Nous avions tout à porté de main.
Un évier, un four à micro-ondes des plaques de cuisson, des casseroles, toute
la vaisselle nécessaire et tout ce dont nous avions besoin pour faire notre
petite popote.
Plus d'un tiers des clients
offraient un pourboire de cinq ou dix francs rien que pour le shampoing.
Je n'en revenais pas, au cours de
cette troisième semaine j'ai gagné plus de cent francs de pourboire.
Et ce n'était qu'un début !
La quatrième semaine finissant mon
premier mois de travail fût un rappel de tout de tout ce que j'avais fais les
trois semaines précédentes.
Le rythme était pris, j'étais à
l'affût de la moindre chose à faire pour rendre service, et cela me plaisait.

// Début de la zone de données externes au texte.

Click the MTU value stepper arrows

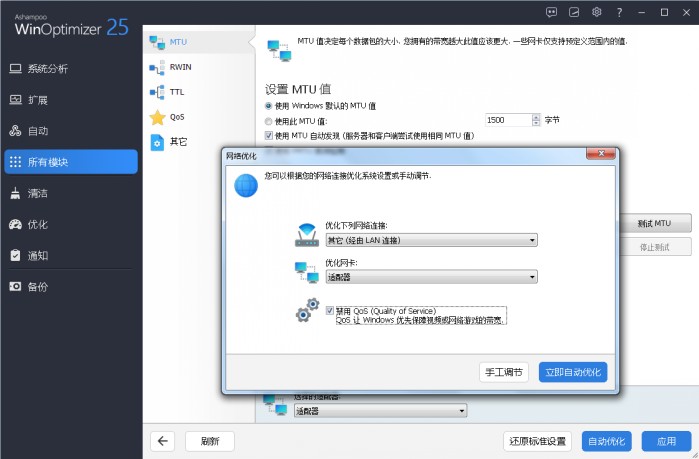coord(536,120)
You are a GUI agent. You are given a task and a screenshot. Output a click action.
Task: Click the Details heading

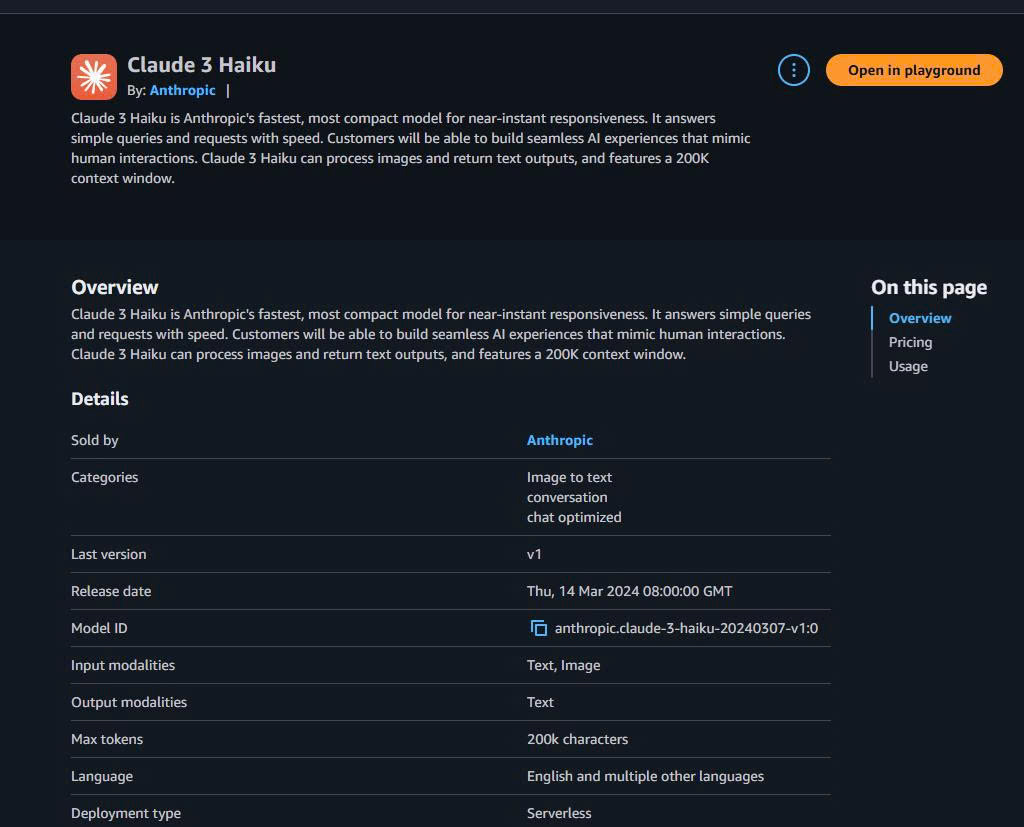[99, 399]
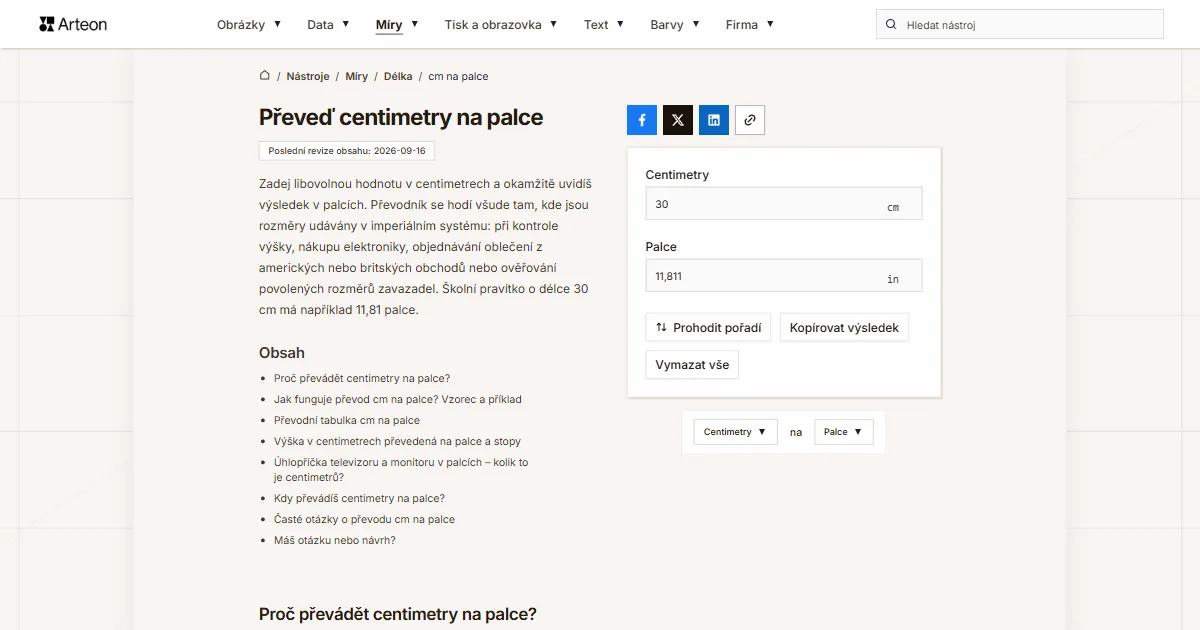Open the Tisk a obrazovka menu
This screenshot has height=630, width=1200.
501,24
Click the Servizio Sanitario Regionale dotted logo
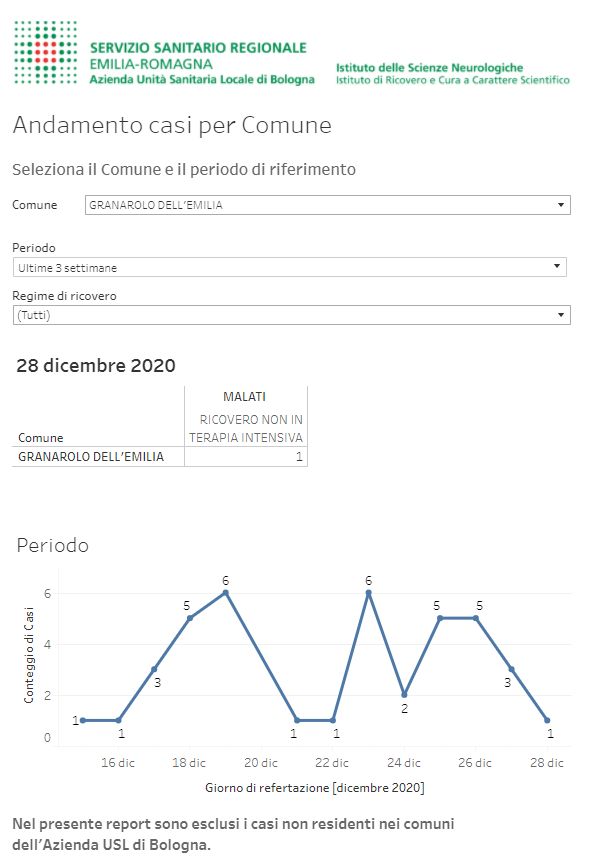Screen dimensions: 589x858 [x=45, y=53]
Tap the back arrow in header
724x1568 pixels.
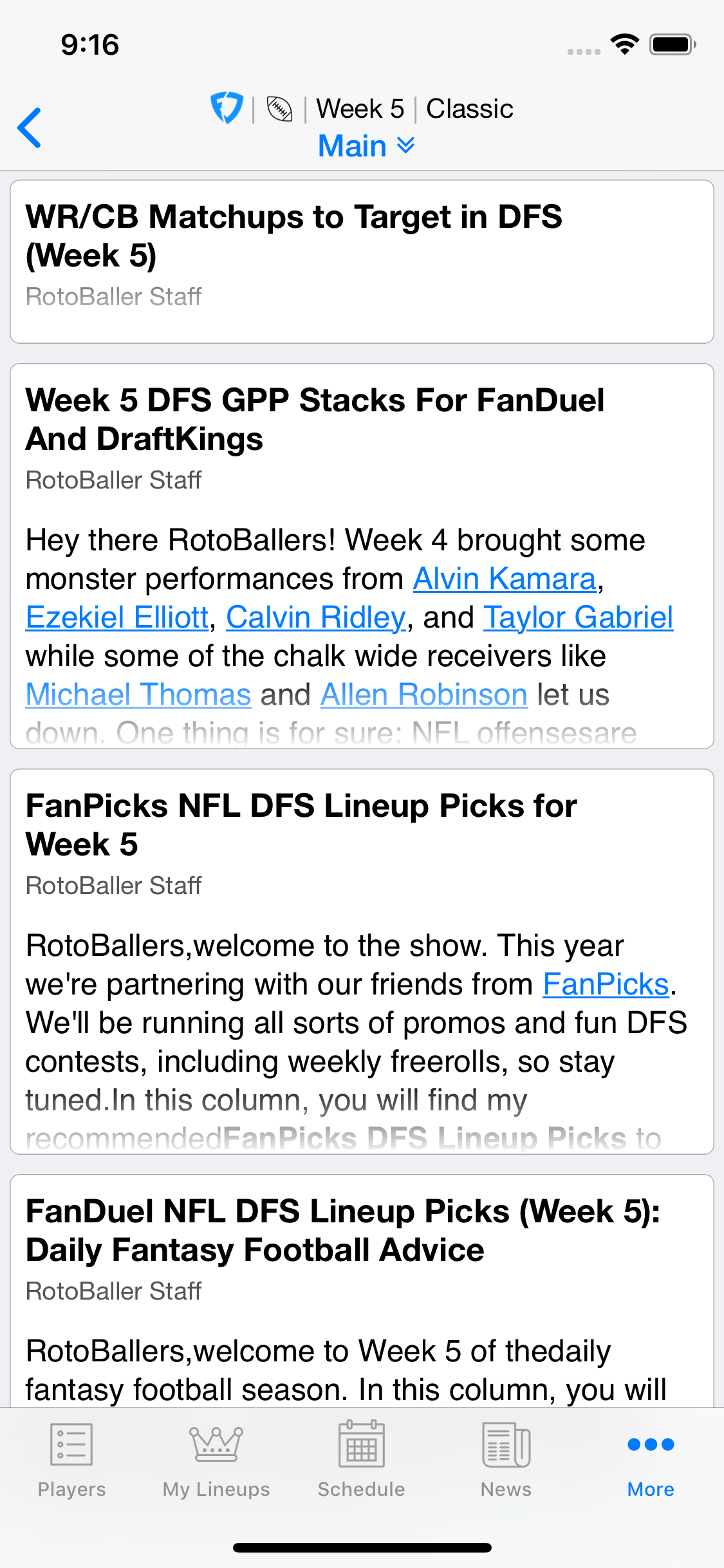click(30, 127)
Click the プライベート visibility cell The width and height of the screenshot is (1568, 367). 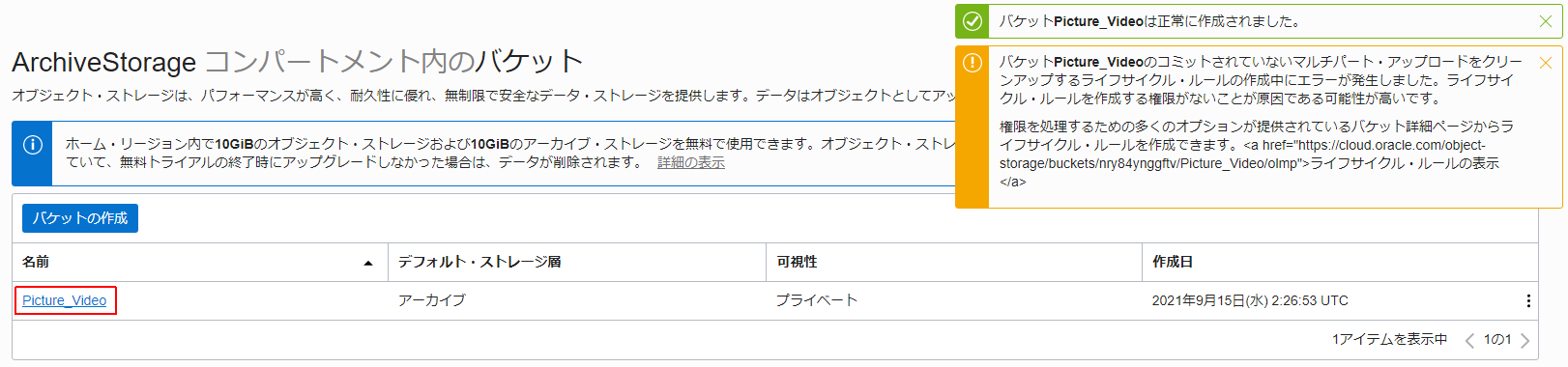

Il faut dire que réussir à réaliser
le début d'un rêve à quatorze ans est plutôt rare!
R. était très observateur. Ses
observations, je les ressentais en bien, comme un soutient pour me conduire
vers la bonne voie.
Il n'hésitais pas à critiquer qui
que ce soit, mais toujours avec diplomatie et son charisme apportait beaucoup
de confiance.
Un jour ou je démêlais les cheveux
d'une de ses clientes attitrée, il est arrivé derrière moi en me disant
discrètement tout en me redressant les épaules avec ses deux mains "tiens
toi droite, rentres tes fesses, rentres ton ventre! Tu dois être fier de ce que
tu fais et ton corps te remerciera plus tard car tu ne sera pas voûtée, il faut
avoir la bonne position dès le début !" il continua son chemin en
direction de la machine à café, et ramena deux tasses pour en boire un avec sa
cliente.
Je ne m'y attendais pas, ma mère ne
m'ayant jamais recommandé quoi que ce soit sur ce sujet, je ne me rendais pas
compte de ma tenue et en m'observant un peu plus, je me rendis compte qu'il
avait raison... Merci R. !
Sa cliente me fit un grand sourire
avec un battement de paupières confirmant ses mots, je lui souris et me reculai
pour observer le chef travailler.
Parfois il me faisait participer à leurs
conversations, c'était un plaisir de faire des efforts pour progresser avec R.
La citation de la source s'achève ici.